**Dataset content:**
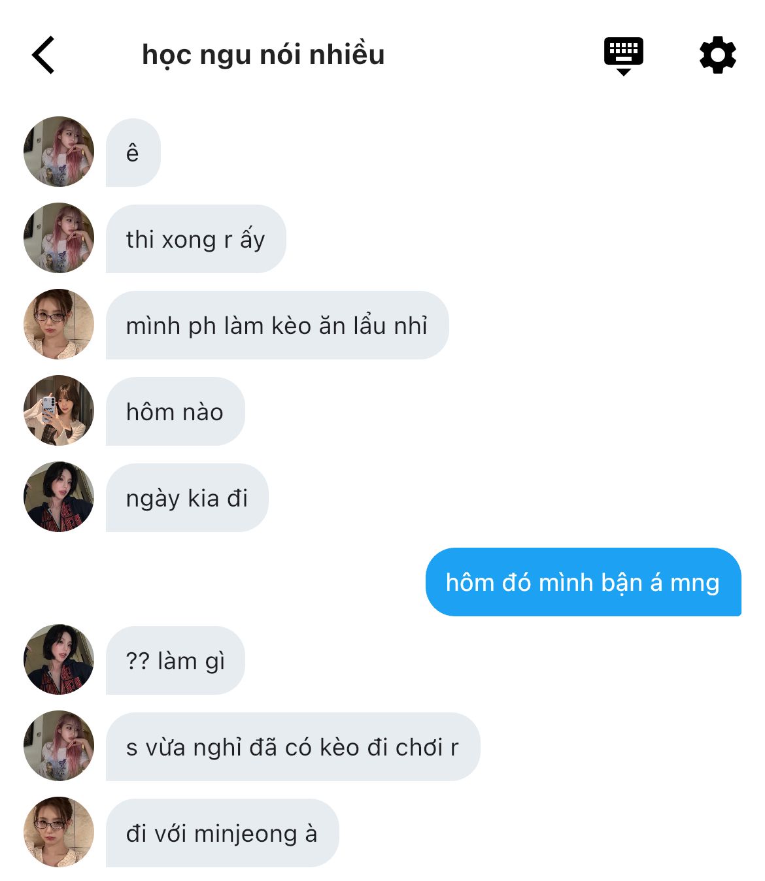Viewport: 765px width, 881px height.
Task: Tap the back arrow icon
Action: pyautogui.click(x=43, y=55)
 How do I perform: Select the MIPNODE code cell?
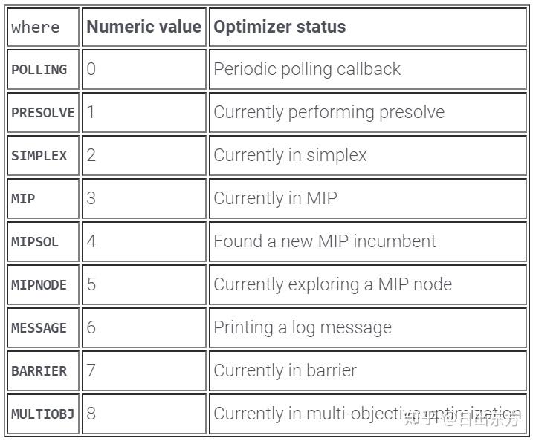tap(43, 285)
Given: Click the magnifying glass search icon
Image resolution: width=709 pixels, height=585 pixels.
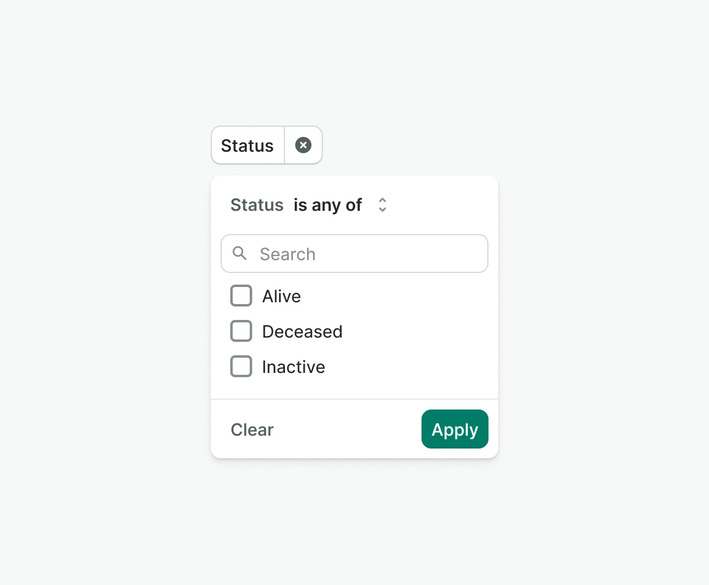Looking at the screenshot, I should pos(239,254).
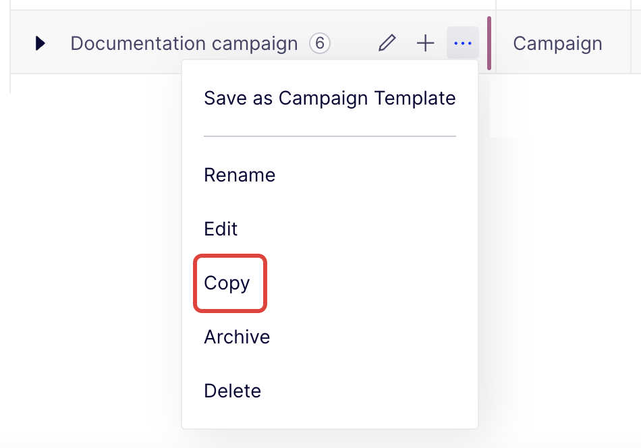Viewport: 641px width, 448px height.
Task: Archive the campaign via the menu
Action: (237, 337)
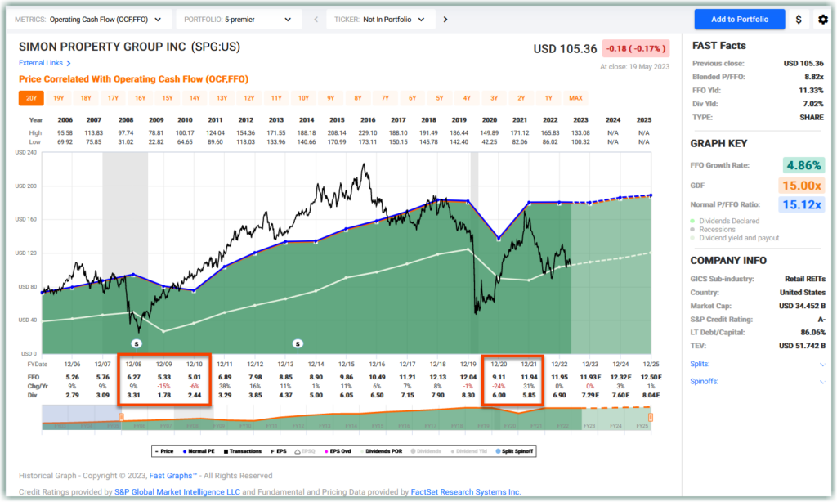Click the Add to Portfolio button
837x502 pixels.
click(739, 19)
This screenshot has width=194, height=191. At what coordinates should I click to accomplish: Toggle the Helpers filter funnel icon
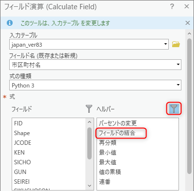174,108
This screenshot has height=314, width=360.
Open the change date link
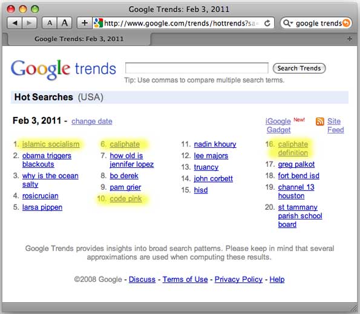[92, 121]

**What the exercise asks:** Everything from the line with "How do I perform: Select" through the end of the listing above, both ends included, should be set down exactly; copy nothing else, and skip the pictures.

**Finished exercise:**
 How do I perform: Select the MIPNODE code cell?
tap(43, 285)
Given: Click the magnifying glass search icon
Image resolution: width=709 pixels, height=585 pixels.
Looking at the screenshot, I should pos(239,254).
Viewport: 641px width, 448px height.
Task: Archive the campaign via the menu
Action: (237, 337)
Click the Add to Portfolio button
837x502 pixels.
click(739, 19)
This screenshot has width=194, height=191. At what coordinates should I click to accomplish: Toggle the Helpers filter funnel icon
174,108
This screenshot has height=314, width=360.
Open the change date link
[92, 121]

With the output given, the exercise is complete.